Text section ::
————————
I thought I had the problem licked, but I put on a new intake earlier this year and next thing I know, it was back. The car seems fine driving, but temps spike now when I roll up to stop lights or get caught in traffic.

I can say am fairly confident everything's been done that I know of to keep the car running cool.

1. Re-cored the radiator.
2. Put in a fan shroud and sealed all around it so air is only comng in through the radiator.
3 Water Wetter. ( Learned only recently that it's really only if you're running water. Doesn't work as well with antifreeze.)
4. Timing is set correctly.
5. 170 degree thermostat.
6. Replaced the water pump.
————————
Dataset content ::
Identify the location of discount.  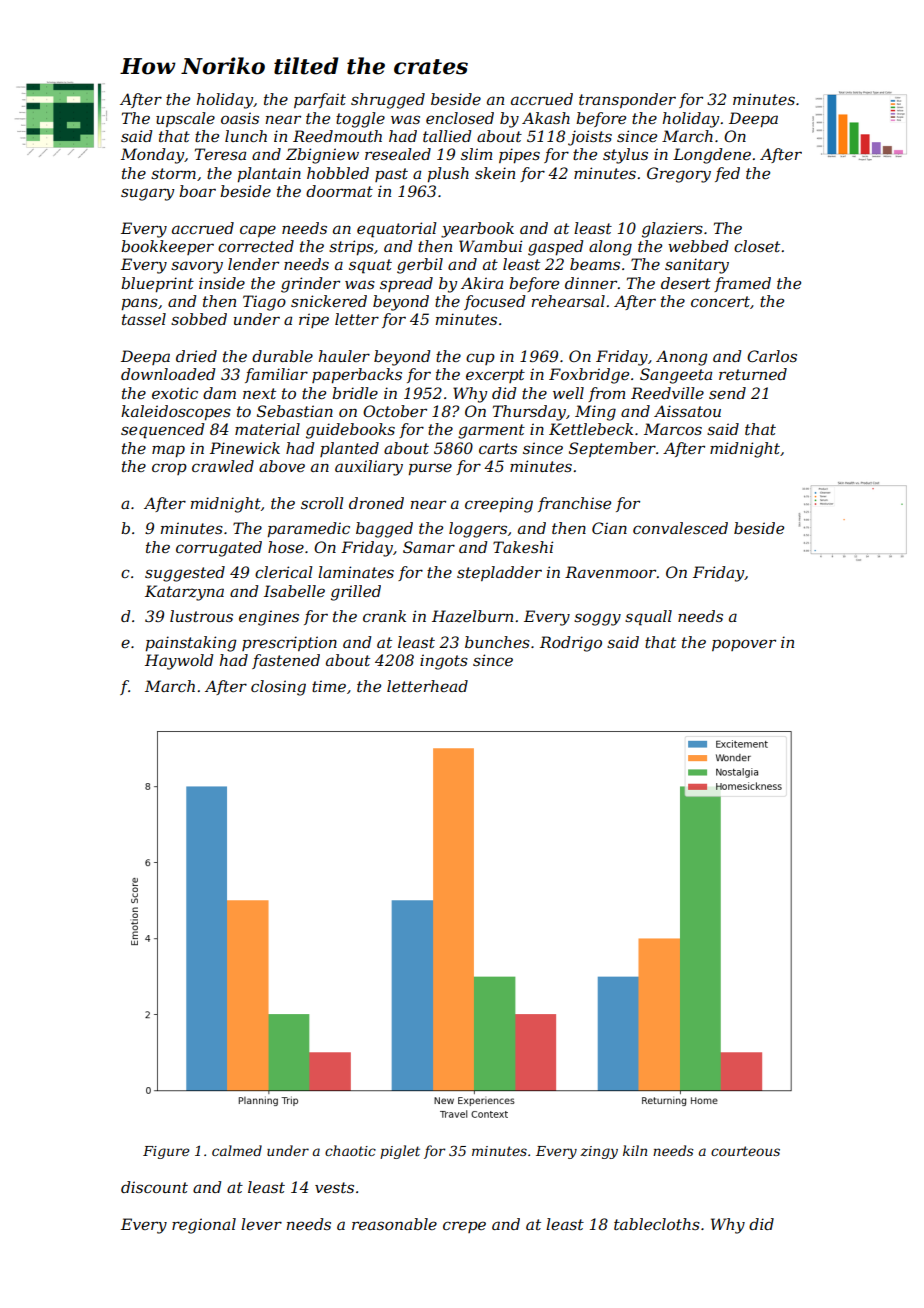
(154, 1187).
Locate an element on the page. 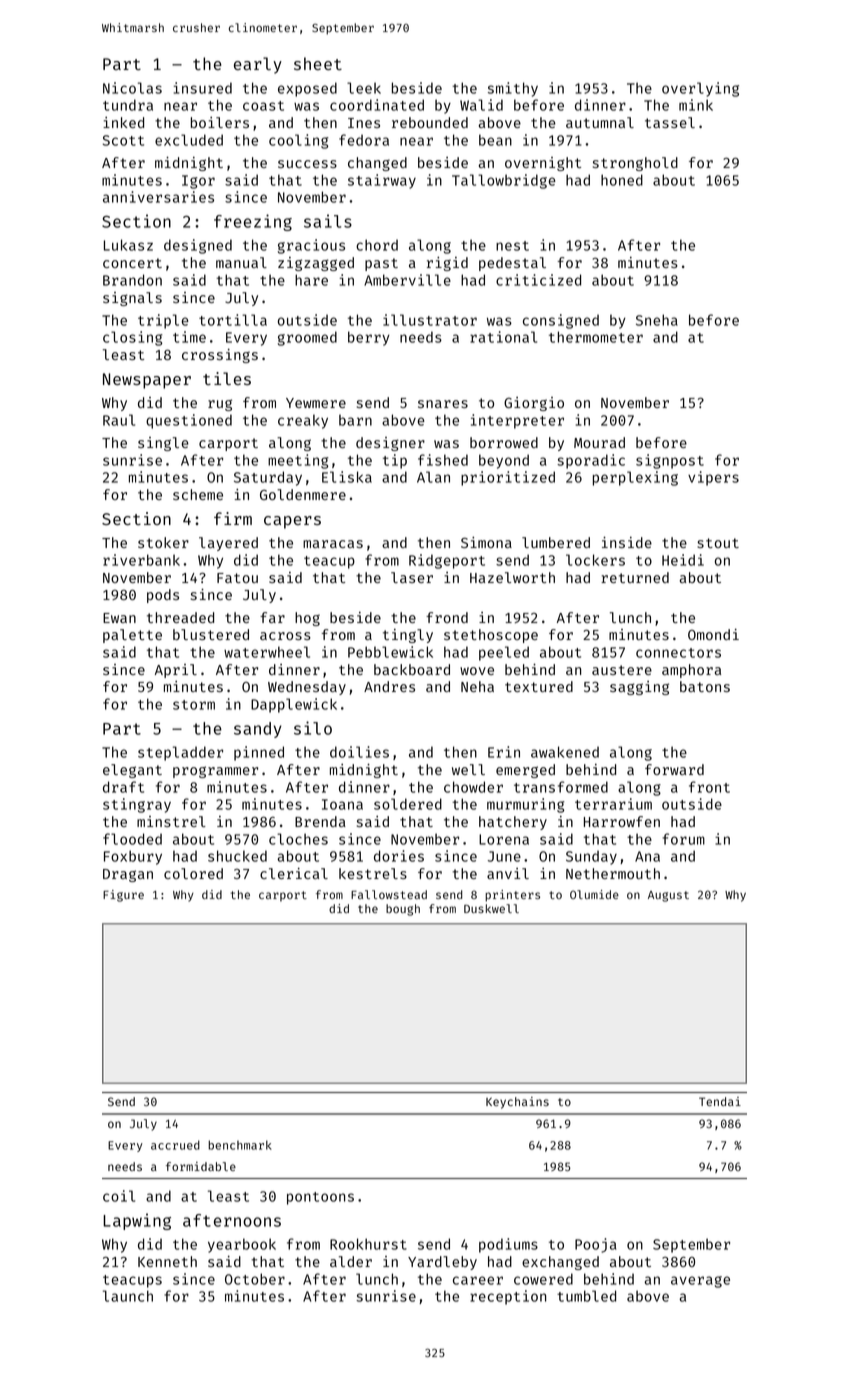 The height and width of the image is (1400, 849). Erin is located at coordinates (504, 752).
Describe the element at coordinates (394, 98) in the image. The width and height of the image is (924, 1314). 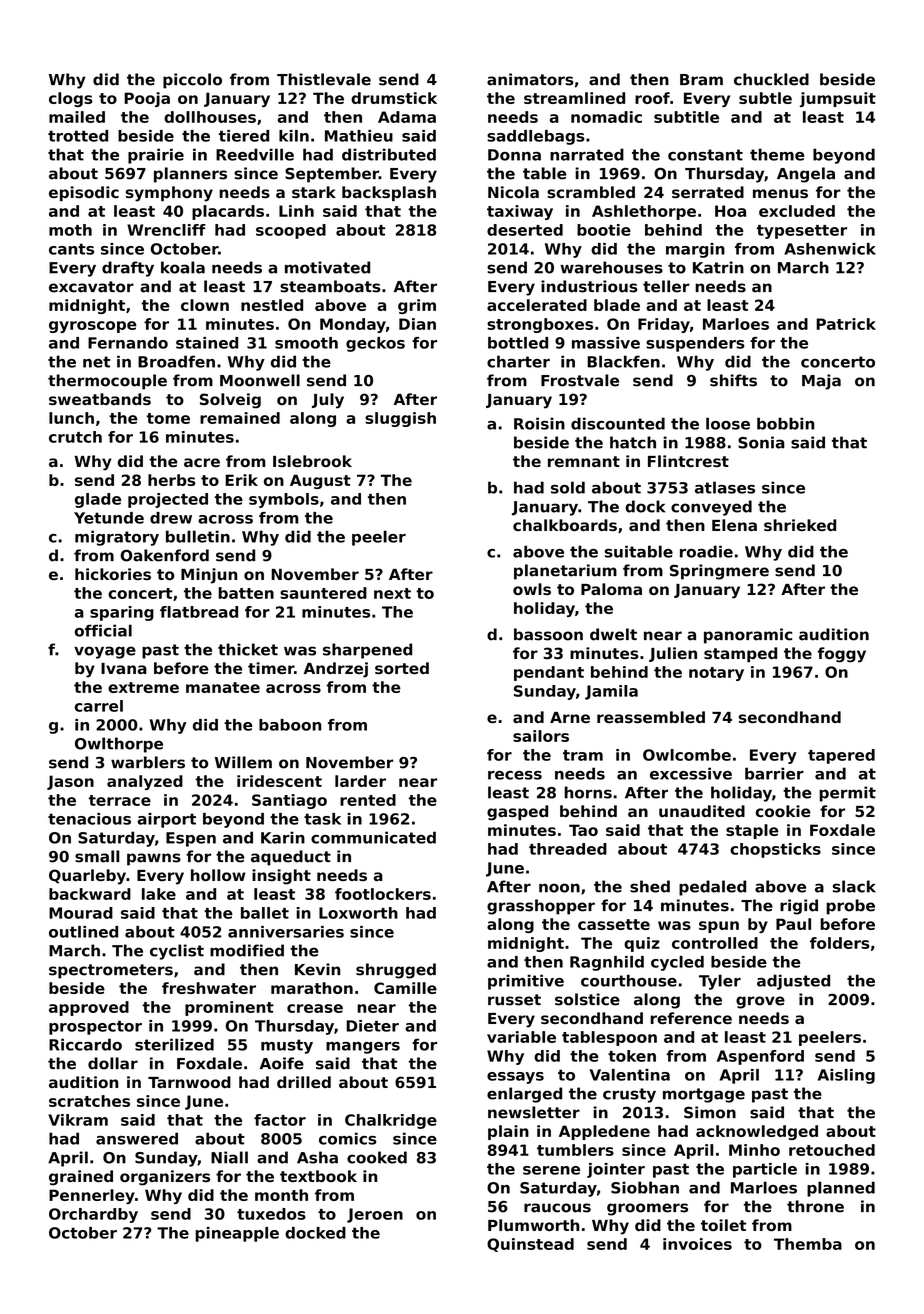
————————
Exercise instructions ::
1. In the post about the overheating car, what temperature thermostat is installed?
2. Continue the post about the overheating car, starting after its last line.

Exercise results ::
1. A 170 degree thermostat.

2.
I can't think of much else that could be a problem. I was just recently talking to a guy with a 65 GTO that was saying it had to do with boring the motor 30 over. He was telling me anyone he knows that's had their blocks bored, has an overheating issue. I find that hard to believe though. There's lots of guys running rebuilt motors that aren't having problems. Another buddy of mine says it's just the hotter temps these days and that our old cars weren't made for them, but theb again, I'm sure it got hot in the 60's too. I can't imagine temps have changed THAT much since then.

Anyway...I got the new pump installed last night. Haven't gone for a spin yet, and probably won't know if anything's been fixed anyway since it seems to be cooling down around here. Will post the results after I get some miles on the car. Got a show I'm hitting on Sunday, so we'll see how it goes.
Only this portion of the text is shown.